What are you going to do? I gave the mittens back.

Ruslan had apparently spent the rest of the evening performing a capitalist recalculation particular to a Winter Olympics – the mittens weren't a tuque, but they were still Canadian mittens. Someone would pay for them.

It is against that conceptual backdrop that Hockey Canada unveiled its uniforms this week for the Games in Pyeongchang.

As best I can tell, no country obsesses over its Olympic wardrobe quite like Canada, and in particular its winter ensemble.

All of a sudden, the sort of people who wear cargo shorts to work are transformed into little Valentinos, dissecting the drape, cut and palette of a hockey jersey like it's the bride's gown at a royal wedding.

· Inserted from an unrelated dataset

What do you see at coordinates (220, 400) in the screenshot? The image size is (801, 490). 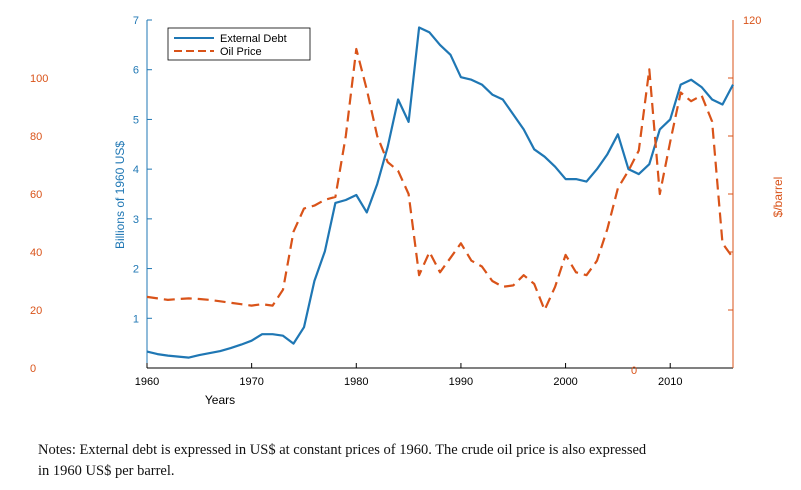 I see `x-axis-title: Years` at bounding box center [220, 400].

Is the maple leaf too strong? Exactly what font is 'Canada' written in, and why is it not Helvetica? And, seriously, what is up with those stripes on the sleeves? Are those supposed to be feathers or speed strips or what? Whose idea was that? Bring that person out so that we may all shame her/him/them.

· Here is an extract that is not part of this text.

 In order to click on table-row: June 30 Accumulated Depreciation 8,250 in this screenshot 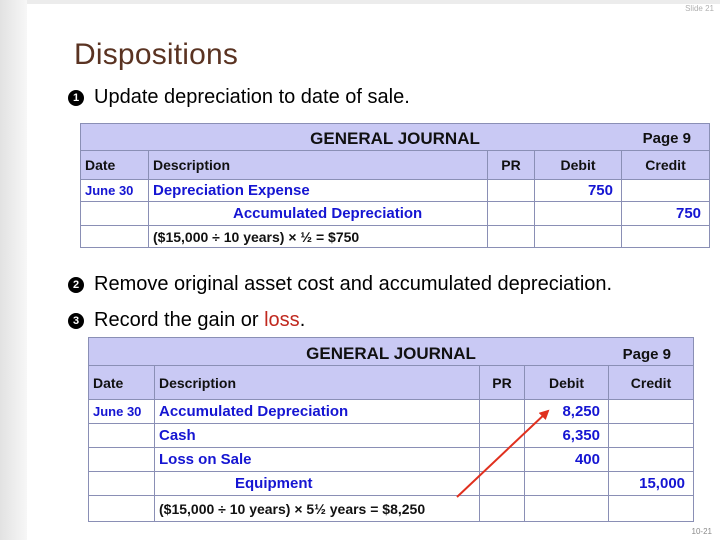, I will do `click(392, 412)`.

Are the Swedes going to laugh at us? They might. They always look better than us, and they know it. And what if Russia finally gets it right this time? Where will that leave us?

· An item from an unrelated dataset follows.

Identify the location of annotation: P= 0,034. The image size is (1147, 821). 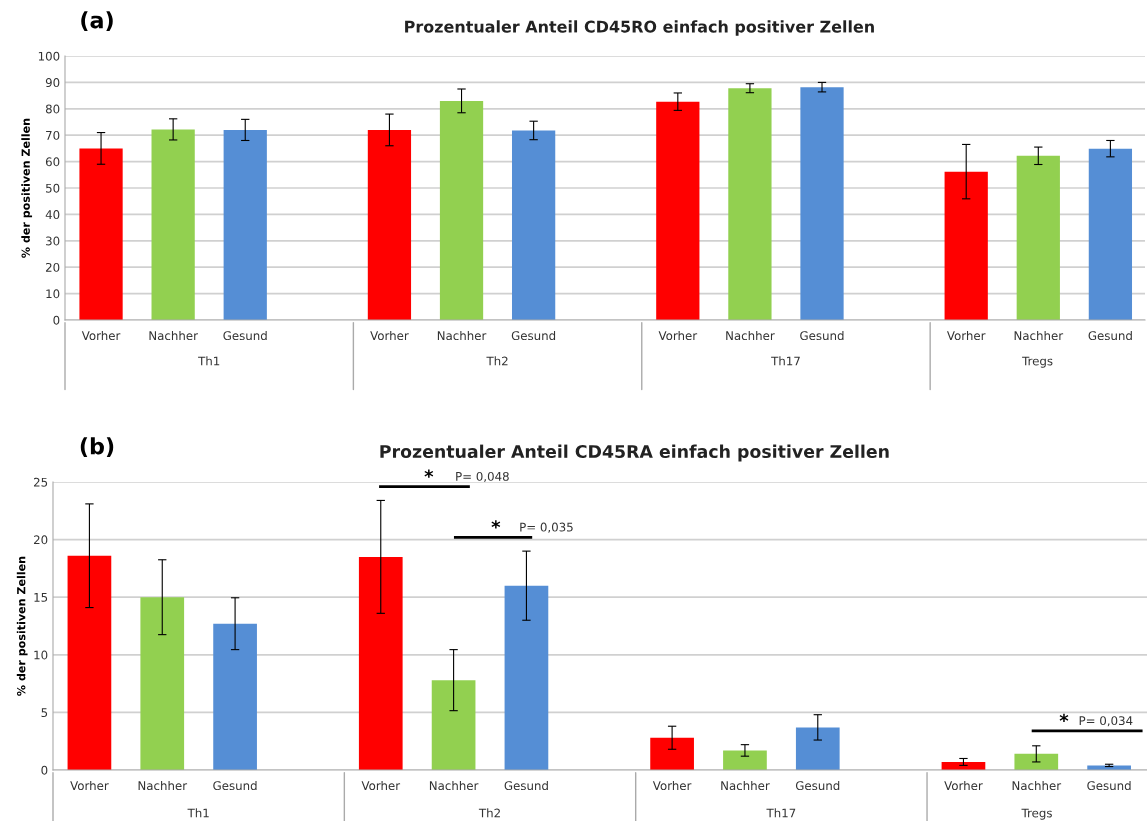
(1106, 722).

I guarantee you the U.S. Olympic uniform will not provoke a fraction of the same reaction. Does it have the Stars and Stripes? Then, mission accomplished. Tell us when we should (or perhaps shouldn't) start caring. Probably the gold-medal game.

The fashion stakes are higher in Canada because the competitive ones are as well. Despite consistently leading them in terms of performance, the United States doesn't care very deeply about the Winter Olympics. Too many foreigners playing foreign games that nobody really understands.

Canada stands at the opposite end of the spectrum. Winter matters here. Excepting a few Scandinavian countries and perhaps Russia, much more than anywhere else.

So despite all the complaining, everyone in Canada will still buy something Olympic to strut about in for most of February. If the Games happened monthly, Hudson's Bay would be as big as Wal-Mart.

Unlike pro-team merchandise, national gear can be unironically worn in public by grown-ups. It isn't childish. It's patriotic. More than elections, Grey Cups or Canada 150, the Winter Olympics allows Canadians to sink into the warm embrace of harmless jingoism.

For three weeks every four years, we're No. 1. At a bunch of things. But mostly hockey.

That enthusiasm is apparently contagious. Other people want a little piece of it, creating a virtuous circle of interest. The more the Ruslans of the world want a Canadian tuque, the more Canadians want one as well. The more they are wanted, the more they will be critiqued. And then back around again.

A hundred days out from a Games (a road sign that was passed this week) is generally considered the beginning of an Olympic cycle.

But in Canada, at least, the real road to the Olympics begins on a tailor's bench. We can't head out to the party until we've decided what we're wearing.

Red, white and black versions of Canada’s jersey for the 2018 Olympic and Paralympic hockey teams were revealed in Toronto on Wednesday.